Identifying Sources Of Silent Data Corruption

Rooting out the causes of silent data corruption errors will require testing improvements and much more.

popularity

Silent data errors are raising concerns in large data centers, where they can propagate through systems and wreak havoc on long-duration programs like AI training runs.

SDEs, also called silent data corruption, are technically rare. But with many thousands of servers, which contain millions of processors running at high utilization rates, these damaging events become common in large fleets. And while mission-mode testing is catching more SDEs, detecting all corruption errors is proving more complex than expected, requiring potential changes to design, manufacturing, DFT, test, and hardware and software operations.

“Silent data corruption happens when an impacted device inadvertently causes unnoticed errors in the data it processes,” said Jyotika Athavale, director of engineering architecture at Synopsys. “An impacted CPU might miscalculate data silently (i.e., without any indication of the data corruption). Given that today’s compute-intensive machine learning algorithms are running on tens of thousands of nodes, these corruptions can derail entire datasets without raising a flag, and they can take many months to resolve. This can result in massive cost implications. And the complexity and scale of the problem also make it difficult to take proactive measures. Moreover, since chips have long production cycles, SDC fixes can take several years before they are reflected in new hardware.”

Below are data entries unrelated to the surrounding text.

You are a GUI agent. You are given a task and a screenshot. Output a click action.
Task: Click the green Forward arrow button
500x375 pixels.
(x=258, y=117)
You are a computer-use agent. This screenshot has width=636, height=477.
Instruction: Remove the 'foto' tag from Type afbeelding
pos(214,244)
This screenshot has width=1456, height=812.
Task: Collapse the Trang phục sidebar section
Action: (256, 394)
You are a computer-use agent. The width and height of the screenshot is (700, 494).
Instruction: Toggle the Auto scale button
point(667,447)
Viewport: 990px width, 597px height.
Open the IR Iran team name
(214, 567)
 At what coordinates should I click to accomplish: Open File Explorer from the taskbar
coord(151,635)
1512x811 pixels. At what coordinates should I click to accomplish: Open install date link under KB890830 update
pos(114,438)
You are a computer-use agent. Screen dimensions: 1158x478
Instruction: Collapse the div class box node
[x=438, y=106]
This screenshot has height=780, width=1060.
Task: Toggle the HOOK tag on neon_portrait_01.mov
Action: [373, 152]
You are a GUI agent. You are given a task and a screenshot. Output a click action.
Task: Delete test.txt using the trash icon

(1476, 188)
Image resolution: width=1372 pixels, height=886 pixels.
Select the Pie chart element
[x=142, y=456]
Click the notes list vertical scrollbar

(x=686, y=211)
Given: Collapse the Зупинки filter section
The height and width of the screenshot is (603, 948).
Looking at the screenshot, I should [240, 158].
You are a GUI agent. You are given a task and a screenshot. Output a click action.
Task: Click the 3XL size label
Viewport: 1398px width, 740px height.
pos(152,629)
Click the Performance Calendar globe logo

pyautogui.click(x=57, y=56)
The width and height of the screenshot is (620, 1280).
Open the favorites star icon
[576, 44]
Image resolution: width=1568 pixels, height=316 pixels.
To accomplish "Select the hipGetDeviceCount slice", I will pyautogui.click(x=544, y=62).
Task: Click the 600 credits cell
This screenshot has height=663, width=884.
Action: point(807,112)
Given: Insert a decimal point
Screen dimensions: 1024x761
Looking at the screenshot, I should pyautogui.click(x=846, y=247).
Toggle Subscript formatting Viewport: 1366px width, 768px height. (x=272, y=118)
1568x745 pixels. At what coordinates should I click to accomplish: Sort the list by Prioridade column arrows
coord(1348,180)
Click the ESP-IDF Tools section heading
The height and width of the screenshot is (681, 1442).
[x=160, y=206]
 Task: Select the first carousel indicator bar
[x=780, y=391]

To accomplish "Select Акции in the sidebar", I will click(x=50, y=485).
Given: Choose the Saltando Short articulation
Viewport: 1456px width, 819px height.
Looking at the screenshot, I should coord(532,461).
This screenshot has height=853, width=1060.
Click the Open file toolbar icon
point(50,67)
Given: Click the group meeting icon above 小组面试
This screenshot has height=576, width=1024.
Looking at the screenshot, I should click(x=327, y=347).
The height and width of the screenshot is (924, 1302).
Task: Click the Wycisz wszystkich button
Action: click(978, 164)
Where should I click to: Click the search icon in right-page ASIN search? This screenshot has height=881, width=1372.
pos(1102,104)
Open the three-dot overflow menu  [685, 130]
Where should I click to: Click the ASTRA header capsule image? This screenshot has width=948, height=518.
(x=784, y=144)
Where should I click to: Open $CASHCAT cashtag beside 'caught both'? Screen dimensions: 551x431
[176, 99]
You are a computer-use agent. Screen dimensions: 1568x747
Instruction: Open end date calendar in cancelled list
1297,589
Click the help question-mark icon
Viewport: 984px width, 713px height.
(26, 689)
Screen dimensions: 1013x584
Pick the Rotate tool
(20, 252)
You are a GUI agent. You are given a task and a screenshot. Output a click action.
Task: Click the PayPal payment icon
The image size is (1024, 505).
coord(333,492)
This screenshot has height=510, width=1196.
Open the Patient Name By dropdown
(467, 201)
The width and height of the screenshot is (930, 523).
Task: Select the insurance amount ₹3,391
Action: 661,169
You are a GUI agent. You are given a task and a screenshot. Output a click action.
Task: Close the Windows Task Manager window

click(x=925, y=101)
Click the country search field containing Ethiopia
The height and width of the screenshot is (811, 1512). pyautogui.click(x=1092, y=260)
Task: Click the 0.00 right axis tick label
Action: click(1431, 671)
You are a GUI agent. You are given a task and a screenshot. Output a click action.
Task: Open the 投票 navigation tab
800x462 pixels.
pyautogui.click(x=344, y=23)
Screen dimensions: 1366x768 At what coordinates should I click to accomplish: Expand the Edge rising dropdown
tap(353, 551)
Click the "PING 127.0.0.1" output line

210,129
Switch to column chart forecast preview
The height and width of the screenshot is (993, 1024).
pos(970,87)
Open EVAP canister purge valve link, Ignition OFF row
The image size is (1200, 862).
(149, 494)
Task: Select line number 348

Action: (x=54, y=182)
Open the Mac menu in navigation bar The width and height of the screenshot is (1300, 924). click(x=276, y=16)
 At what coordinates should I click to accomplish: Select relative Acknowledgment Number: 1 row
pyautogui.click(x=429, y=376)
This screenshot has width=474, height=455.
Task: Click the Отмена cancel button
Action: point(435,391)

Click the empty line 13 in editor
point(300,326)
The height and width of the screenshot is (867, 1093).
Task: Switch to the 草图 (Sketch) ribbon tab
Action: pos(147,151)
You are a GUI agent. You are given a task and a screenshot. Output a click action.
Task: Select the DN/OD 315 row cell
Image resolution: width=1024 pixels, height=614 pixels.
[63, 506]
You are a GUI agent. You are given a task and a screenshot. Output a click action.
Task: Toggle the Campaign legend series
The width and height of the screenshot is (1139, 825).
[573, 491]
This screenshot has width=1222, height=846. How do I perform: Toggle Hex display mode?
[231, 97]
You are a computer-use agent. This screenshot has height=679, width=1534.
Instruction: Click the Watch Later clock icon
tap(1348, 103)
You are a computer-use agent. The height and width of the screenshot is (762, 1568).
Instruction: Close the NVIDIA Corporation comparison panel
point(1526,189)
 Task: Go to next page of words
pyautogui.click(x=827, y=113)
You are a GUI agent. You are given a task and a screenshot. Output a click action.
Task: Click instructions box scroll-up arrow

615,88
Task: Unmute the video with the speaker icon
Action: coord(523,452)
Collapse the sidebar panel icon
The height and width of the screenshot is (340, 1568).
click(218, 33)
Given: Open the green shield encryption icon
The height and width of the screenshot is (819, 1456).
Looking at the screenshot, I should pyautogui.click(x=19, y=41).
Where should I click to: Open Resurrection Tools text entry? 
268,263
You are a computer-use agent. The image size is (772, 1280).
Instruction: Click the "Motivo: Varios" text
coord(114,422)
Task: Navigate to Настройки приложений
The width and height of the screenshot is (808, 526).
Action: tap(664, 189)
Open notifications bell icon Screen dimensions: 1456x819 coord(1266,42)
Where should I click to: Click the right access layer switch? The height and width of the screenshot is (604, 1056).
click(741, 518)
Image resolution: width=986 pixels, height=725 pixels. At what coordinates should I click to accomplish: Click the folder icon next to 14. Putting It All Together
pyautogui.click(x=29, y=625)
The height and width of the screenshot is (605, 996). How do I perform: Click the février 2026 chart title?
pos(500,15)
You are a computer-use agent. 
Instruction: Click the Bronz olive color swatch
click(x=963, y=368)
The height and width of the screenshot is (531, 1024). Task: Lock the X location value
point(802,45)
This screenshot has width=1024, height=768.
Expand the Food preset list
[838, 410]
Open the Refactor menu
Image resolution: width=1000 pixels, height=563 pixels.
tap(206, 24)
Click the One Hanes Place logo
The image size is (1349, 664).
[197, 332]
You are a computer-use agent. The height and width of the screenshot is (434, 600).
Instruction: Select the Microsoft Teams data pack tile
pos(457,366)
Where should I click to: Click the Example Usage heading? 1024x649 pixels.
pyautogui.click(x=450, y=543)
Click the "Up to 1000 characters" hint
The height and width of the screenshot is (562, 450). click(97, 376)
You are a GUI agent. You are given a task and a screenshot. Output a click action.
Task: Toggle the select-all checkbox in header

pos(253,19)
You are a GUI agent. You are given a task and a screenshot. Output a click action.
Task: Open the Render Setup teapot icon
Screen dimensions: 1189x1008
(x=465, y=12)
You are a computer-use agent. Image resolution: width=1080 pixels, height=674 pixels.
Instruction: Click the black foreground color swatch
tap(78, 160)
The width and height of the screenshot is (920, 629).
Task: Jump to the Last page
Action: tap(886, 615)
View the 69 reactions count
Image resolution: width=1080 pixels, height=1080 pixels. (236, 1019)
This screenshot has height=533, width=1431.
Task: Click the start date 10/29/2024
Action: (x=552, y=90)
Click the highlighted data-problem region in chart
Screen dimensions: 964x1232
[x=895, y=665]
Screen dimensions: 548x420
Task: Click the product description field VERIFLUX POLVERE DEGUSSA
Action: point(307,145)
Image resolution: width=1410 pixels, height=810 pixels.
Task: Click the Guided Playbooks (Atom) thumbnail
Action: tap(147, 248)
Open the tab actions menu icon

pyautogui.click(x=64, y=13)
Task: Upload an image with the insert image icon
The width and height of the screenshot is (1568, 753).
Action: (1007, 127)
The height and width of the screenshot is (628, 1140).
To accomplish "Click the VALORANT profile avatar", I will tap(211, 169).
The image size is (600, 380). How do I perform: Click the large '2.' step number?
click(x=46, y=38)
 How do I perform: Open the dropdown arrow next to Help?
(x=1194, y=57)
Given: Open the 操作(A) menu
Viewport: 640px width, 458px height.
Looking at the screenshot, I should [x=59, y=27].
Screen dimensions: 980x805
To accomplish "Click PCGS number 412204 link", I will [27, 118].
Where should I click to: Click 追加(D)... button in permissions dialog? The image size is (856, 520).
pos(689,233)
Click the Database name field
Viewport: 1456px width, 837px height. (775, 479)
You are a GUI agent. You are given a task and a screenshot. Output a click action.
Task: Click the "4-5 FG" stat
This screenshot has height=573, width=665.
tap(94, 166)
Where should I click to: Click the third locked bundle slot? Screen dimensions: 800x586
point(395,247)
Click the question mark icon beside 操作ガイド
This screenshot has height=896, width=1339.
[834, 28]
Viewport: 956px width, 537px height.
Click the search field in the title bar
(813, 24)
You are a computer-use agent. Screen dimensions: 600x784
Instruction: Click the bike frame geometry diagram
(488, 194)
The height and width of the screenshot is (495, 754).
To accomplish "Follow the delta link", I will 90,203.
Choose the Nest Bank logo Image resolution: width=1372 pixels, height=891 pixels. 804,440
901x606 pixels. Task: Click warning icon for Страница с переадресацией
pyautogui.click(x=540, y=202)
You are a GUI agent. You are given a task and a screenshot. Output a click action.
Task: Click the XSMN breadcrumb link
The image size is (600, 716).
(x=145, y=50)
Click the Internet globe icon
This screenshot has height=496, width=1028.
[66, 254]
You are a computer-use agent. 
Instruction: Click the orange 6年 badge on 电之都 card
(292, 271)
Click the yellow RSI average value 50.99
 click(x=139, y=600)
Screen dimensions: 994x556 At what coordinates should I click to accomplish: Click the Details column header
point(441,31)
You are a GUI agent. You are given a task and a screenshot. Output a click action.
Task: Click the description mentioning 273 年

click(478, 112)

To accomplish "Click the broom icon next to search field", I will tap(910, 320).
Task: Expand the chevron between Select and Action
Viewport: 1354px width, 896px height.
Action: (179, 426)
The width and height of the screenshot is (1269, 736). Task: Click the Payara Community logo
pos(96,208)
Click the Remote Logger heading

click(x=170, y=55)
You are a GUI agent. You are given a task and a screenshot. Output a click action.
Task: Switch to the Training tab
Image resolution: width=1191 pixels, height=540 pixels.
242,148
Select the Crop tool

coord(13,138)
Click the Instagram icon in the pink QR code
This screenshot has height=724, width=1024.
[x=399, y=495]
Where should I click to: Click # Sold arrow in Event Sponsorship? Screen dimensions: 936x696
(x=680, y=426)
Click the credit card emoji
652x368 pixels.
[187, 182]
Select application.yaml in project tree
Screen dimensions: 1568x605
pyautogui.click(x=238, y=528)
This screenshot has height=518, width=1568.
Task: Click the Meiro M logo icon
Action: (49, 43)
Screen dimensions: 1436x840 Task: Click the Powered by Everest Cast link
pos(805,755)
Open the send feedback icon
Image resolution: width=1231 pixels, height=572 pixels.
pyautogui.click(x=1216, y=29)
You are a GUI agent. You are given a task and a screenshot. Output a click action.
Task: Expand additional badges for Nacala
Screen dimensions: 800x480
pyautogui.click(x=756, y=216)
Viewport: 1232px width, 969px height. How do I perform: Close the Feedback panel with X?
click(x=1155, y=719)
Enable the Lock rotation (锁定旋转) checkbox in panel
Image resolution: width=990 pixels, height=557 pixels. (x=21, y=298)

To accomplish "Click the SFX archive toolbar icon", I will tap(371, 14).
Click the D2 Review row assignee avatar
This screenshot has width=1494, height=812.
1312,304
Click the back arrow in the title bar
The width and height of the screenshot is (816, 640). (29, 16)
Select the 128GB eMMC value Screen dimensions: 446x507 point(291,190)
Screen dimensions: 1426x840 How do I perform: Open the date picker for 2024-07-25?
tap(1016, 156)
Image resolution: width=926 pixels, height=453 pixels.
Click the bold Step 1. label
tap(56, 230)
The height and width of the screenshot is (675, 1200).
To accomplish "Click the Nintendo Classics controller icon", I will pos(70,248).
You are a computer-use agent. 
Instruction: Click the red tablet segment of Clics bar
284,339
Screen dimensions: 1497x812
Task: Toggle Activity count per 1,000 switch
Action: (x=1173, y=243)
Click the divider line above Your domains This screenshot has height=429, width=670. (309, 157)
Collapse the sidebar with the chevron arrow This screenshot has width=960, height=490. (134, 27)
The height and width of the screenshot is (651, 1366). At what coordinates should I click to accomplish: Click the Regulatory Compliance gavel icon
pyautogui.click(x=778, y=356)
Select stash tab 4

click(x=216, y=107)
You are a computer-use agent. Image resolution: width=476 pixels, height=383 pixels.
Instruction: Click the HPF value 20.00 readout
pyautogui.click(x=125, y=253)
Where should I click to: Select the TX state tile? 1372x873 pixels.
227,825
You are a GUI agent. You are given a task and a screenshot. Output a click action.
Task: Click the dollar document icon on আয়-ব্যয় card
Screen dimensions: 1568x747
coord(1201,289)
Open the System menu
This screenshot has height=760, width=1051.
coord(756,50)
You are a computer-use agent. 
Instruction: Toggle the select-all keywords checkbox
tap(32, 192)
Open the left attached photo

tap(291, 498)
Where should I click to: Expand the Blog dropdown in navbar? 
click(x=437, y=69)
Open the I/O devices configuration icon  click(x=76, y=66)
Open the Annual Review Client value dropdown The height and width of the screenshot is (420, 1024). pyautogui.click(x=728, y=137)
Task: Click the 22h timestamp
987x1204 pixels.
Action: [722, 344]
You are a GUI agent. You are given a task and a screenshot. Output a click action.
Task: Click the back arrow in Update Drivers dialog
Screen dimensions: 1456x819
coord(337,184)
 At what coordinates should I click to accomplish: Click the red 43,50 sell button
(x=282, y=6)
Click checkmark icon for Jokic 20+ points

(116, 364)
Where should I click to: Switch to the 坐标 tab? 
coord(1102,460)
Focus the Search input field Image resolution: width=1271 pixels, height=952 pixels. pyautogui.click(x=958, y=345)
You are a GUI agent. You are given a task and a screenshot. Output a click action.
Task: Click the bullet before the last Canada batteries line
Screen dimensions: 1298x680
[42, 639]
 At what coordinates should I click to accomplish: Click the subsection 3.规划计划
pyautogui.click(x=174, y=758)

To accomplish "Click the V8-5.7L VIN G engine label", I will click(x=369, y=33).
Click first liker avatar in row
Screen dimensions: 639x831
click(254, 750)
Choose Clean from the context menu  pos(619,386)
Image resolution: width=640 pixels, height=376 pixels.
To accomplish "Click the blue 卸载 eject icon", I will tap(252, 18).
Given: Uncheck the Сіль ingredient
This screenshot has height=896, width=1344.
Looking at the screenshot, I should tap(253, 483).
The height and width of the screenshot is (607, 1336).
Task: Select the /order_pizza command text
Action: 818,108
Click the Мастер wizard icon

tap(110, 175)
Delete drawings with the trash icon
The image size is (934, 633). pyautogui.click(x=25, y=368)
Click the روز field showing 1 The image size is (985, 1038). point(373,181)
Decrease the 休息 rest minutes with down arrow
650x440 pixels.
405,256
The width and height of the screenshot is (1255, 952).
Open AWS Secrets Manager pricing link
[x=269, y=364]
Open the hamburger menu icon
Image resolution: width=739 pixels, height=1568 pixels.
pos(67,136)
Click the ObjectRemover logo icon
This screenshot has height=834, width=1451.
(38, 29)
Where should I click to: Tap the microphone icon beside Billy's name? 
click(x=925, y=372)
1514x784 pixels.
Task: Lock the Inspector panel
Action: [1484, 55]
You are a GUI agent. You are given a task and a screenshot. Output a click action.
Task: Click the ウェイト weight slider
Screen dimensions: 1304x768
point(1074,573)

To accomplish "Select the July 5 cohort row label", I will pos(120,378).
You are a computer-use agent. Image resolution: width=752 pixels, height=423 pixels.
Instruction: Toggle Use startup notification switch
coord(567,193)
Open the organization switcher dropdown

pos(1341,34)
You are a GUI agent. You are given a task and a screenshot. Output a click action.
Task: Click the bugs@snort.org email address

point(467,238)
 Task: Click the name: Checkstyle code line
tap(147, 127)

Silent data errors are particularly vexing because they do not originate from any one source or mechanism. “There is a plethora of possible root causes when it comes to SDCs,” said Andrzej Strojwas, CTO at PDF Solutions. “People claim that the most likely culprit is test escapes, but a lot of these faults are not going to manifest themselves until they are exercised in real-world conditions. So leakage is one systematic defect you have at the transistor level because of the ridiculous tolerances and all the different layout patterns. The sensitivity to particular patterns can be missed in the testing and become reliability issues. Yet another category is aging, which results in changes in threshold voltages. All of these can be addressed with appropriate test structures.”

SDCs can occur at any point in the silicon lifecycle, which is why many silicon lifecycle management approaches are being applied to address these errors. “To eliminate early life failures, you have to apply stress test to accelerate aging,” said Janusz Rajski, vice president of engineering for the Tessent Division at Siemens EDA. “Next is high quality, deterministic test used in production, but we also use the same test in-system. Sometimes companies will do the test when a core is idle, or sometimes they will do it as preventive maintenance on a regular basis, weekly or once a month, but then there’ll be very thorough tests in-system. So that is a big change.”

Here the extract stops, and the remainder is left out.